(Excerpts from a dataset)
----

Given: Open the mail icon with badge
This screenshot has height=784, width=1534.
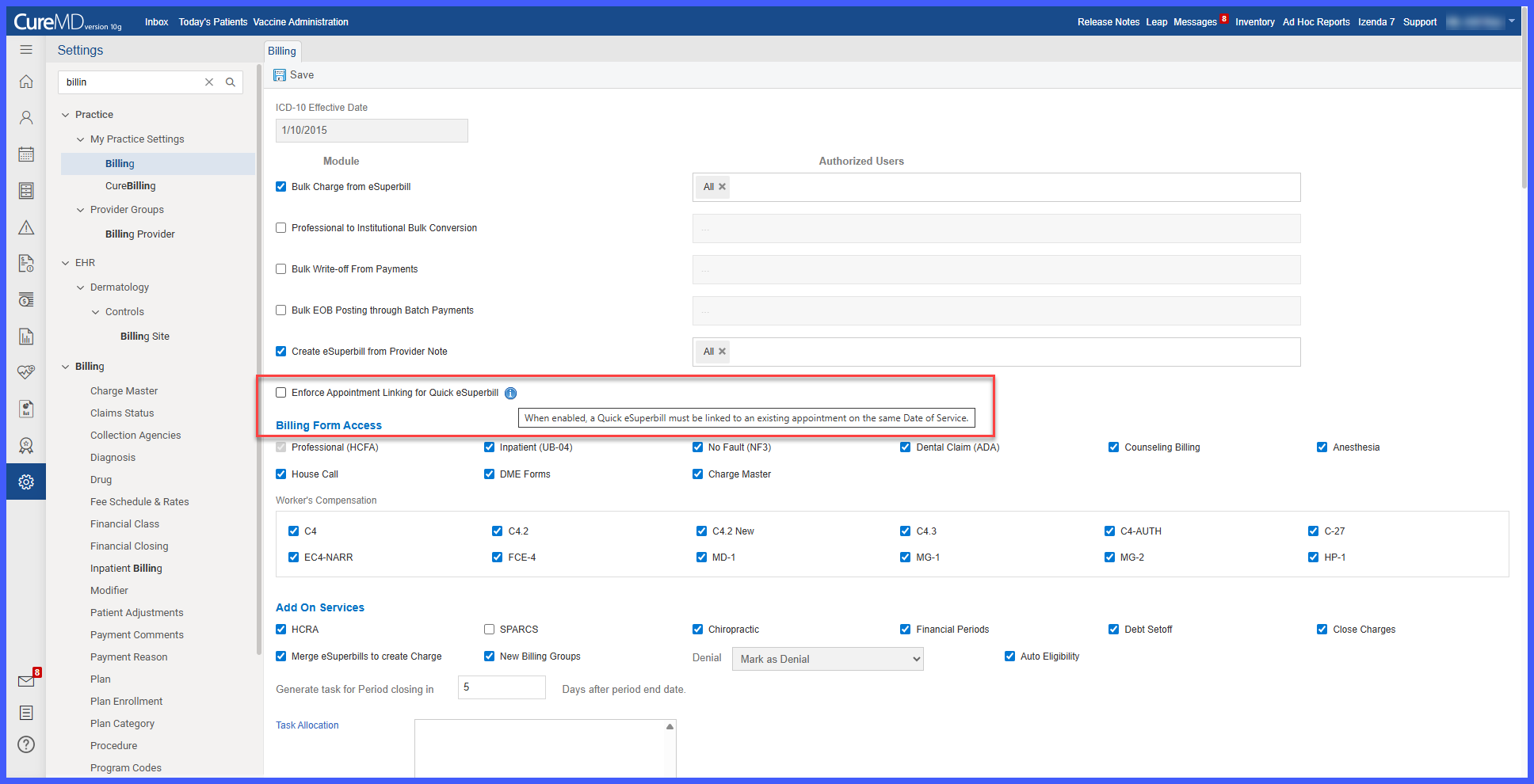Looking at the screenshot, I should click(27, 681).
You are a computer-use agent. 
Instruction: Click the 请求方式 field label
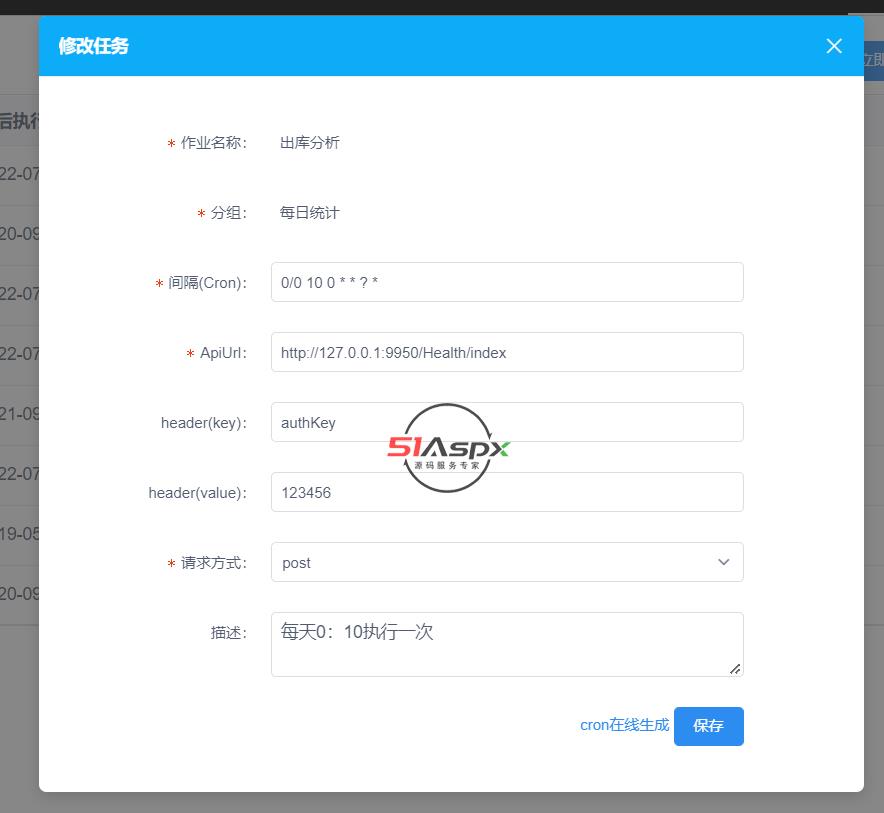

----

### TASK ITEM
All of the records above should be returned exactly, though the pictures should not.

### WRITTEN RESPONSE
Given: Open the mail icon with badge
This screenshot has height=784, width=1534.
Looking at the screenshot, I should click(27, 681).
You are a computer-use agent. 
Instruction: Click the 请求方式 field label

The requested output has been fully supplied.